Vor der Einführung der Mindestgrenzabgabe war seitens der Zucker-Lobby wiederholt zu hören, die Mindestgrenzabgabe würde pro Tafel Schokolade ja nur 0,5 Rappen kosten. Die Schweizer Schokoladefabriken stellen jährlich 200'000 Tonnen Schokolade her. Umgerechnet auf 100-Gramm-Tafeln sind das 2 Milliarden Tafeln. Folgt man der Rechnung der Schweizer Zucker AG, kostet die Mindestgrenzabgabe der gesamten Branche damit 10 Millionen Franken pro Jahr oder jährlich 2'000 Franken pro Arbeitsplatz.

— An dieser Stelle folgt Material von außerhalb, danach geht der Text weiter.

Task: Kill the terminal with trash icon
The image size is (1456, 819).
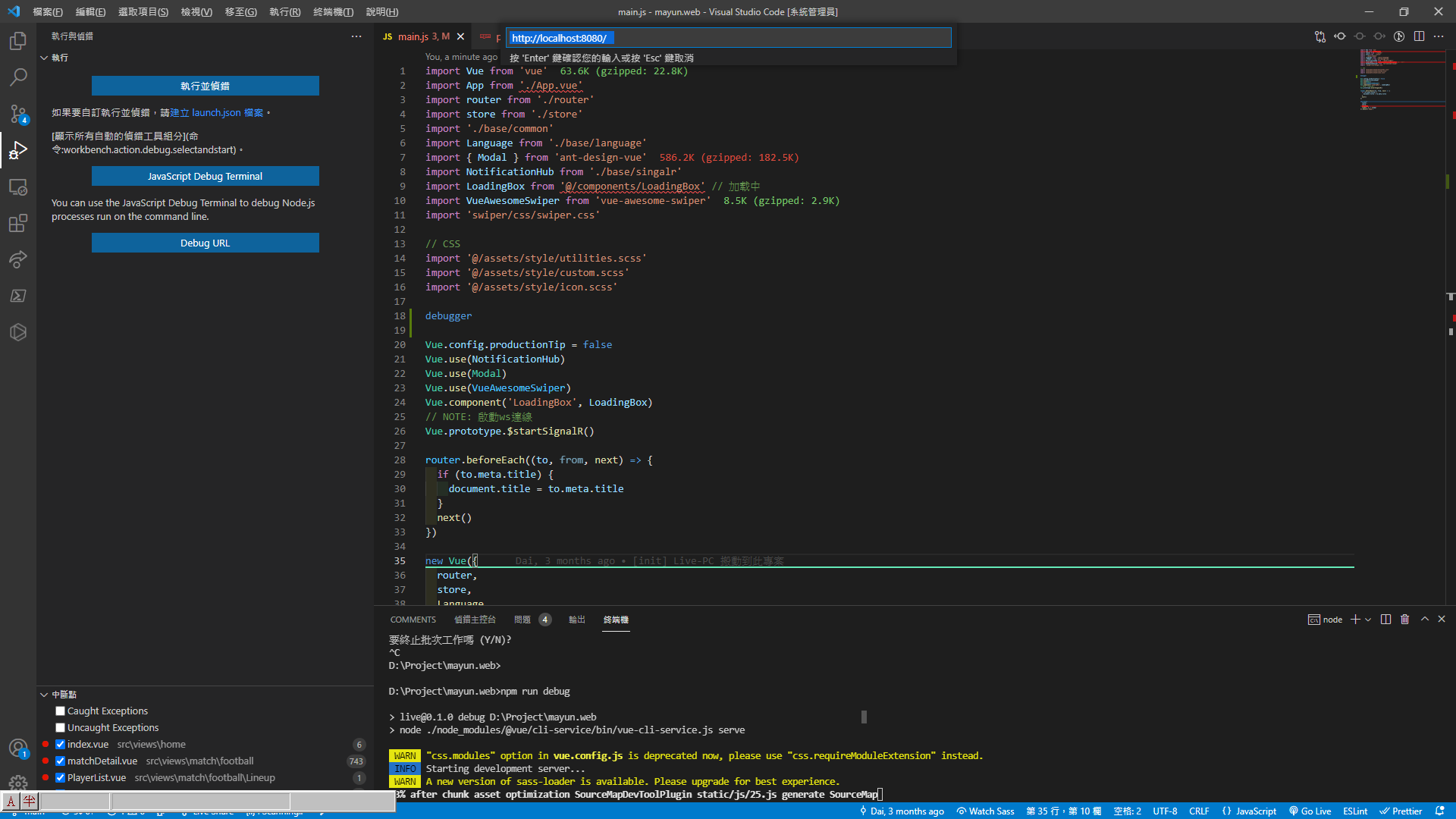Action: click(x=1404, y=620)
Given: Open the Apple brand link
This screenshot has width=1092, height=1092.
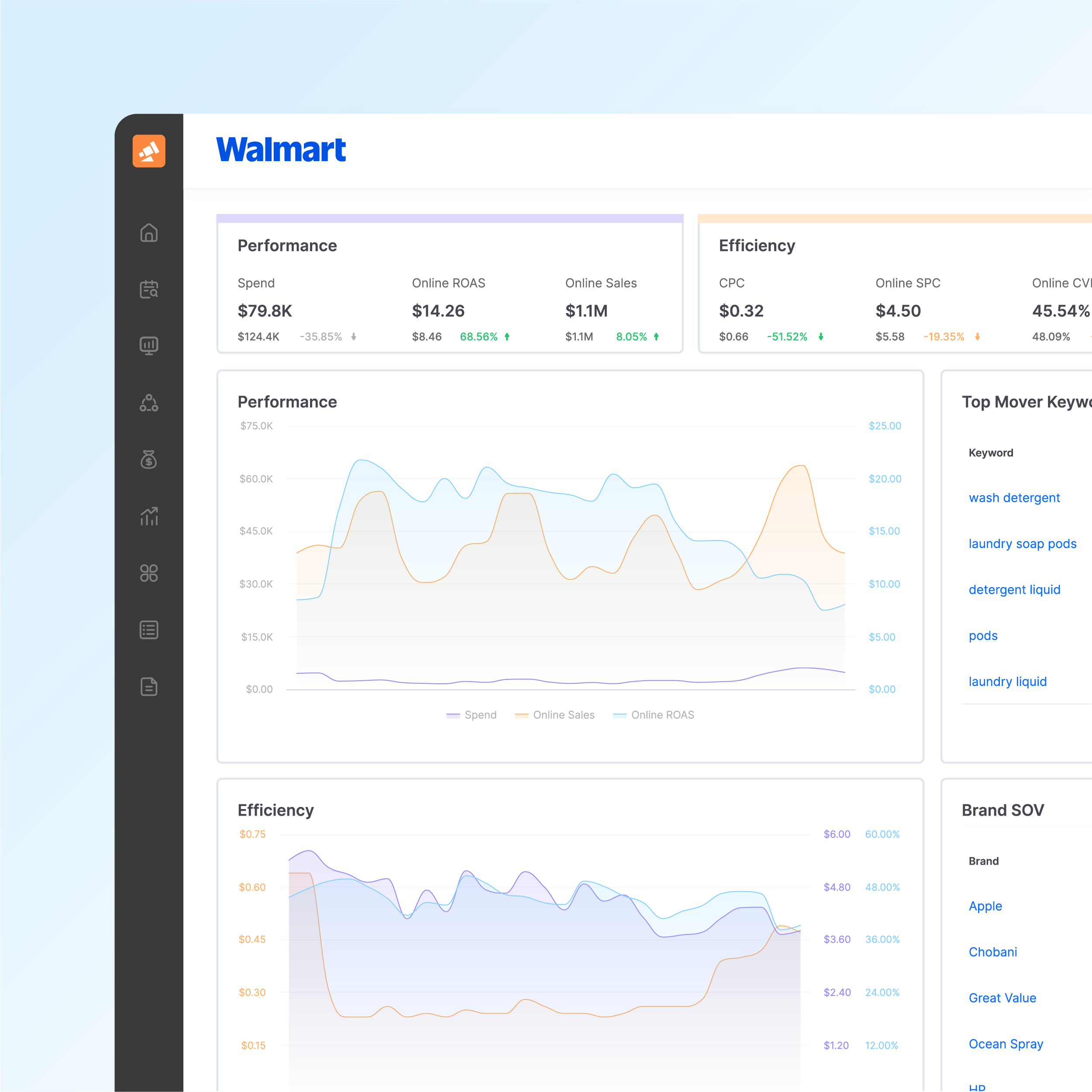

Vor dem Hintergrund der schwierigen Situation, in welcher unsere Branche aktuell und voraussichtlich noch längere Zeit sein wird, kommt das in die Vernehmlassung geschickte Vorhaben zur Perpetuierung der relativen Rohstoffverteuerung mittels gesetzlichem Mindestgrenzschutz einem Schlag ins Gesicht unserer Branche gleich. Dafür und für das entsprechende Signal können wir kein Verständnis aufbringen. Statt den Produktionsstandort Schweiz weiter zu schwächen, müssten jetzt dringend Wettbewerbsverzerrungen zu Lasten der Schweizer Hersteller beseitigt werden. Damit zumindest wieder gleich lange Spiesse geschaffen werden.